Before we leave for Ghana, we wanted to find out why we don't see waste ending up in the canals in Dutch Cities. What kind of system and processes does it take to organize waste management in the Netherlands? We found out at Van Gansewinkel, a large waste service provider, recycler and supplier of secondary raw materials. Peter Vingerhoeds and Niels van den Hoek invited us a for an afternoon in the VGW headquarters in Eindhoven and told us all about the business and strategies.
Niels had been involved in developing a model for the waste market in India, Municipal Solid Waste is divided in three separate streams: wet waste, dry waste and rejects. In his project, improvements in the waste chain focus on collection and primary segregation and handling. Through a tipping fee based payment scheme, informal collectors and ragpickers would be compensated for their services. As in many developing countries, the recycling market is already highly developed in India. Peter emphasized the importance of a financial incentive for the successful set-up of any kind of waste management system. Waste collection is not going to work as an environmental idealistic endeavor; running a waste business means that money should flow in accordance with your objectives.

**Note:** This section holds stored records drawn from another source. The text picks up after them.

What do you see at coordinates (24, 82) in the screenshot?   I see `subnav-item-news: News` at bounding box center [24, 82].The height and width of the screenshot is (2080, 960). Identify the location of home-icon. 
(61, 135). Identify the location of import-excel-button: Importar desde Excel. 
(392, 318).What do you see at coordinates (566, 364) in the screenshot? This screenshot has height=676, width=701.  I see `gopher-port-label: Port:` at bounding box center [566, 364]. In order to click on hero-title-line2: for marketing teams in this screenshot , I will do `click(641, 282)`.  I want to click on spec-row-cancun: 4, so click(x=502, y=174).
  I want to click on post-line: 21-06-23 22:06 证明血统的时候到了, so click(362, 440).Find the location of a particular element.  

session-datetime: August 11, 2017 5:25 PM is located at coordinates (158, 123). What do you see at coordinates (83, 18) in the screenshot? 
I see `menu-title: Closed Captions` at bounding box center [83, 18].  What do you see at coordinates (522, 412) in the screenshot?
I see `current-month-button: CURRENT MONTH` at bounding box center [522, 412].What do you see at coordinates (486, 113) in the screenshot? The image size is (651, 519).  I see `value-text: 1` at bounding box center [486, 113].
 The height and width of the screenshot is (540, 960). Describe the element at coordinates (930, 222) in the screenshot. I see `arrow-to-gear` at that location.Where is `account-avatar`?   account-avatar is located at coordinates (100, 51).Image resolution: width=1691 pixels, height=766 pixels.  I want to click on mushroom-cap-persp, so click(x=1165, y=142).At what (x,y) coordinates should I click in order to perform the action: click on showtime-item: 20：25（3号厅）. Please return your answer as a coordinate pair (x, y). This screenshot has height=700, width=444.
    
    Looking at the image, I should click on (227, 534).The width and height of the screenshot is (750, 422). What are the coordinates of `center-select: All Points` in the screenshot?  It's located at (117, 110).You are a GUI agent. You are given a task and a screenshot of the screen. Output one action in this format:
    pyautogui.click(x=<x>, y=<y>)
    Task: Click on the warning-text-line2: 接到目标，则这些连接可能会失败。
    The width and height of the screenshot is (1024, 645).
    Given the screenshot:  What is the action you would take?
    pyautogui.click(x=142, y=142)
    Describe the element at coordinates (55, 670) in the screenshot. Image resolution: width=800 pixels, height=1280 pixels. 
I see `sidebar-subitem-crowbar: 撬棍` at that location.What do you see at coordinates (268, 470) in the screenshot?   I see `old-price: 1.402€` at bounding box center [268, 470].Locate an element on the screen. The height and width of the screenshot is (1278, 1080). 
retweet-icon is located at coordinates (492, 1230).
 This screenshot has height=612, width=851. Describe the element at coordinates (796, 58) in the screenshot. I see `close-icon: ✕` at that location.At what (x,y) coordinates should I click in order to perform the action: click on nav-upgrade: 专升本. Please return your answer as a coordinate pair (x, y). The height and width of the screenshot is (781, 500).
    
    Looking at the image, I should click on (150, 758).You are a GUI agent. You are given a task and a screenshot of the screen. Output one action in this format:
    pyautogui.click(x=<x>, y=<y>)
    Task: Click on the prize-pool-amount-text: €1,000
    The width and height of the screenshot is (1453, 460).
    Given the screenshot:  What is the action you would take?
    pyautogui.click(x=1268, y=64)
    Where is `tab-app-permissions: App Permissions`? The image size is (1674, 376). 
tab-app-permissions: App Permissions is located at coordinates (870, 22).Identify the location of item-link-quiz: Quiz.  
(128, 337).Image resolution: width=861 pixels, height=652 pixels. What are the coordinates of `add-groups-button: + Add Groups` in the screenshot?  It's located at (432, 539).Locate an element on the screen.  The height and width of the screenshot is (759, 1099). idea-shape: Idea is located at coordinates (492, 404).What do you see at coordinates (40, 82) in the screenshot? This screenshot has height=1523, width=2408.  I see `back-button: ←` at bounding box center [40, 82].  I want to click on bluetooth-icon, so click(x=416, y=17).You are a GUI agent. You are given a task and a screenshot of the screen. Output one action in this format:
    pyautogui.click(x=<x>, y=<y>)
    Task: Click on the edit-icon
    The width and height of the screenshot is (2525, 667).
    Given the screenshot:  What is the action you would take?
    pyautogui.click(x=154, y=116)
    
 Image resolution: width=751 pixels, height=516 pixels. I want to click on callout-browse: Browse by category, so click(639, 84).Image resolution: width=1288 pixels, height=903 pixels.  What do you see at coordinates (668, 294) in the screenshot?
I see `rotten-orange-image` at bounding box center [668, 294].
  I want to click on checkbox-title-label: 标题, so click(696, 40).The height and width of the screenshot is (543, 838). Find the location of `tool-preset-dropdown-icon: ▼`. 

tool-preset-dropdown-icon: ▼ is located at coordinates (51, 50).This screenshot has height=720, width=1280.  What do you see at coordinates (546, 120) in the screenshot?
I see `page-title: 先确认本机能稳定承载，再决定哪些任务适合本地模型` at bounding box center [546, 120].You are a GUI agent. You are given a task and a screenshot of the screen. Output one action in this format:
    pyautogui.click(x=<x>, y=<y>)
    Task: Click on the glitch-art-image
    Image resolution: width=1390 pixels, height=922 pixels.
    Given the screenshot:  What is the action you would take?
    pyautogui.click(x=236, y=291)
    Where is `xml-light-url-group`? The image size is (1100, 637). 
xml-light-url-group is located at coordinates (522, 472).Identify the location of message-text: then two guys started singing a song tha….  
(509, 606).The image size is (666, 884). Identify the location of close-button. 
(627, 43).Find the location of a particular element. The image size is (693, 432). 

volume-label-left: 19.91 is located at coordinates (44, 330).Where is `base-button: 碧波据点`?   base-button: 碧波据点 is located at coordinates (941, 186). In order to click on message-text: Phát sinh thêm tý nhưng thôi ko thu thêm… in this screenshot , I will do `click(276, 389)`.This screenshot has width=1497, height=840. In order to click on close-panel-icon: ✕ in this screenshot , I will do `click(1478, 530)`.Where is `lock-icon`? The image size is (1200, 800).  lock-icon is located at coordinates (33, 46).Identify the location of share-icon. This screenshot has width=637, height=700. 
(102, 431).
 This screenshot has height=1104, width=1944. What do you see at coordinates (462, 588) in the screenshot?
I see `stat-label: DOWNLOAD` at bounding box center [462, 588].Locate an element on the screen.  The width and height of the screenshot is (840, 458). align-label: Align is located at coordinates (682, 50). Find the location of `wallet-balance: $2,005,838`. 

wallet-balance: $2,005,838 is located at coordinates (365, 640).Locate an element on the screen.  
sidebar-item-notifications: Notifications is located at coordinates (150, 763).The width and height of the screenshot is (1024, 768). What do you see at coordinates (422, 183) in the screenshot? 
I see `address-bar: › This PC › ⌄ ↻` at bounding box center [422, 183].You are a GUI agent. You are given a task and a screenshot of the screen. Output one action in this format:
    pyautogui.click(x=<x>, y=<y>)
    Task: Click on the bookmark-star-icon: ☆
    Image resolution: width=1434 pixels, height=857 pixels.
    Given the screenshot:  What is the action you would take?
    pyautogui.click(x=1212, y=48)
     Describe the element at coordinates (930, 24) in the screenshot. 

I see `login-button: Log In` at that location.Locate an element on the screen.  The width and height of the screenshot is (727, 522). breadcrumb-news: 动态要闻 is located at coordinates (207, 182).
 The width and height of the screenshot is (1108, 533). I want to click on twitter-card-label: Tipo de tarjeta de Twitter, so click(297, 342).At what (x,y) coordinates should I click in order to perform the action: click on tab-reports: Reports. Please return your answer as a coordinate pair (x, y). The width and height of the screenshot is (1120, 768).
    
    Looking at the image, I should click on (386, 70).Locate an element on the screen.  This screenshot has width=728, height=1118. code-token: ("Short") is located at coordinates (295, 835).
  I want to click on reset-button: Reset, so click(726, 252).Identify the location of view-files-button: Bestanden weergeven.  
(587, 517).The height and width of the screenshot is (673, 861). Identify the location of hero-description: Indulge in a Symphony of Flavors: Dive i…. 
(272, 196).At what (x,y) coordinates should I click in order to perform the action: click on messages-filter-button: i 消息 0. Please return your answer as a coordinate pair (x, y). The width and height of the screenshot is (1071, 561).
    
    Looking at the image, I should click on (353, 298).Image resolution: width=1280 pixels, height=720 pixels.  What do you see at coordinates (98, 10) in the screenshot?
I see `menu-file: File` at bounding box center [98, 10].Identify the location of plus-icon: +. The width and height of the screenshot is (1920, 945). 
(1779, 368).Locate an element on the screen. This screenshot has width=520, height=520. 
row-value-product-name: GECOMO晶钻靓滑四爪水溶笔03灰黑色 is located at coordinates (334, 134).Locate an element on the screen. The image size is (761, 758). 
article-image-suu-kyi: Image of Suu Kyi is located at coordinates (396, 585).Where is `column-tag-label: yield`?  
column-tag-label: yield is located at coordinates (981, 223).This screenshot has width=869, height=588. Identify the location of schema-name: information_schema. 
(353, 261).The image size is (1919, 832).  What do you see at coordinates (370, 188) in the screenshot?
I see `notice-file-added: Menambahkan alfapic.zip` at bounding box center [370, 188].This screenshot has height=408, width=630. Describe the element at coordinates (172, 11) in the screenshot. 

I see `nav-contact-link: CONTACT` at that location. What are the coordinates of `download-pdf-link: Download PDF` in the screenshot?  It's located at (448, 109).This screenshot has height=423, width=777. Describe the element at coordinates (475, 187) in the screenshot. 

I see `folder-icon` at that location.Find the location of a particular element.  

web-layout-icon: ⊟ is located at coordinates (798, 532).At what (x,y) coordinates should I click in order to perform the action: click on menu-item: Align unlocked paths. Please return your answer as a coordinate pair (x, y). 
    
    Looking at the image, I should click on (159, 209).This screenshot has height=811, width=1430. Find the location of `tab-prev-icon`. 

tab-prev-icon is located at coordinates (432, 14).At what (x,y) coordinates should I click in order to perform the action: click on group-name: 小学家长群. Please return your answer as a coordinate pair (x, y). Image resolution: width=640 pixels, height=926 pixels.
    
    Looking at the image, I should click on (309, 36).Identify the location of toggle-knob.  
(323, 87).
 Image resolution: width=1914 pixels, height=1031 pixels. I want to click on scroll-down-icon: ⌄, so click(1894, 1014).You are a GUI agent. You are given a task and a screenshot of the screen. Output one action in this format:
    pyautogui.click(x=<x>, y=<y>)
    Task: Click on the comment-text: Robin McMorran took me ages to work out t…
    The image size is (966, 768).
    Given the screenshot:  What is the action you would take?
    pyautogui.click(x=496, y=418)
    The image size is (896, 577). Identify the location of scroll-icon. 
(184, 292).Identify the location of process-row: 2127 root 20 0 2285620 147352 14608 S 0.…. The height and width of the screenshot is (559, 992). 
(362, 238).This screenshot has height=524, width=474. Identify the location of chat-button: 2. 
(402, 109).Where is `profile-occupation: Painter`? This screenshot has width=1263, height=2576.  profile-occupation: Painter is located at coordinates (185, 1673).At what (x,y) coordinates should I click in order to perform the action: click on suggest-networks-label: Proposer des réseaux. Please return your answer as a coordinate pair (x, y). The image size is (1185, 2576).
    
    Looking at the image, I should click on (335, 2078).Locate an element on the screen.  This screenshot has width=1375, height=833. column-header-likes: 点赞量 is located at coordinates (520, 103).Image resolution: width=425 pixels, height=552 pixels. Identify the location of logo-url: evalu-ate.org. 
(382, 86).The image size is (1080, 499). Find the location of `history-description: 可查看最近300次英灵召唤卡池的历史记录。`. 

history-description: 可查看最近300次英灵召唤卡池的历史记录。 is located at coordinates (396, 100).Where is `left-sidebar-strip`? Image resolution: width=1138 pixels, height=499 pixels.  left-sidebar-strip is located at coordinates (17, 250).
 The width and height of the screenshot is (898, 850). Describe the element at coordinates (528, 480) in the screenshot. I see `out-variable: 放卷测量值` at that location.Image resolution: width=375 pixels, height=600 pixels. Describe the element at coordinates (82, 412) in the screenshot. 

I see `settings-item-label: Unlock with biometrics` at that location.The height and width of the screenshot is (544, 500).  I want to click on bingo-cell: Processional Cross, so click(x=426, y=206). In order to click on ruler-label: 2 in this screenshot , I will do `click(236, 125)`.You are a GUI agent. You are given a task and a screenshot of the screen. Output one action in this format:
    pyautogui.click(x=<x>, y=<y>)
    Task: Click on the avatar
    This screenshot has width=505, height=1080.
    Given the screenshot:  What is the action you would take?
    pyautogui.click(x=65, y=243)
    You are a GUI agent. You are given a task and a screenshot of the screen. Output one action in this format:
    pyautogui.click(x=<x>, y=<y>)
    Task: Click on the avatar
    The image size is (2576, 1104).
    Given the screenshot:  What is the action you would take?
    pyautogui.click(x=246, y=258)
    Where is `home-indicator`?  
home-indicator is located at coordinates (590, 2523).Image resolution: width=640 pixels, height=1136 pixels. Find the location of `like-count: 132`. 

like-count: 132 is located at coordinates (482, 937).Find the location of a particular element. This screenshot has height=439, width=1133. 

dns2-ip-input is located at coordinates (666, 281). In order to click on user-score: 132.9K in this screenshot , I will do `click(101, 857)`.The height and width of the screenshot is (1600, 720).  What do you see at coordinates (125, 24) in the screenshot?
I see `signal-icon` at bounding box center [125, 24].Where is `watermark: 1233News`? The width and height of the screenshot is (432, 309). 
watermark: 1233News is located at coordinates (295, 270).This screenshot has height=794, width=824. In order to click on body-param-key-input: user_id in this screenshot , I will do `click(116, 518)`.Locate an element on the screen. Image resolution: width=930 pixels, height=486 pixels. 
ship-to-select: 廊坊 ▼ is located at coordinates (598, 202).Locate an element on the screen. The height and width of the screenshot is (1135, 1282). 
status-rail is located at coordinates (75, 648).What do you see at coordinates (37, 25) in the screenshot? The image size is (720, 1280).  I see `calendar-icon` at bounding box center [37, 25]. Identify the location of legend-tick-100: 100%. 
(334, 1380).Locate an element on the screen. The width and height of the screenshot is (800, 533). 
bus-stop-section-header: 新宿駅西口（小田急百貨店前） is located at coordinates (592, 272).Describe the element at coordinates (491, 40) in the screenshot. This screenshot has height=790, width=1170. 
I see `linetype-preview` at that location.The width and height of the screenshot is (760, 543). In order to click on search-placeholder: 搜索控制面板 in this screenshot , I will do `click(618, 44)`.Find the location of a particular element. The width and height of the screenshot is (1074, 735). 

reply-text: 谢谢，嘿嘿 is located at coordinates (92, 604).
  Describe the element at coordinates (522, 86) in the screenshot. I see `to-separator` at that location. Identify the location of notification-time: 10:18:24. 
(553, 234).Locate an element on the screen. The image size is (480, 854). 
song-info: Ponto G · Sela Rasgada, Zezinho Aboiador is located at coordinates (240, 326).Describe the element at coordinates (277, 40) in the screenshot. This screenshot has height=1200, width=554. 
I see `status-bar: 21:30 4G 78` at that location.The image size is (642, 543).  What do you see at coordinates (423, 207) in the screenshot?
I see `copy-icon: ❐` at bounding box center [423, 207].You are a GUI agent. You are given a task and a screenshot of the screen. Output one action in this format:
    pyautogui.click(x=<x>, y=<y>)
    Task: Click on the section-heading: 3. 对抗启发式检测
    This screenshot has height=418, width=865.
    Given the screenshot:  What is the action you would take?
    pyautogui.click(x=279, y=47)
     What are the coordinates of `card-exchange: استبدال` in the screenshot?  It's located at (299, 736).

We concluded the day with a visit to the biggest transfer center (Volume-wise) van Van Gansewinkel in Acht. Johan Doezé, head production, showed us around and explained the processes of different waste streams and in what way value can be added. 1000 tons of waste a day is processed in this large facility including waste streams as biodegradable waste, household waste, wood, debris, plastics, scrap metal, etc. Electronics (Coolrec) and glas (Maltha) are processed at other facilities
Equipped with new perspectives, safety tips and Van Gansewinkel's fluorescent vests we are ready to find out about waste management in Accra! Many thanks to Peter, Niels and Johan for sharing their expertise.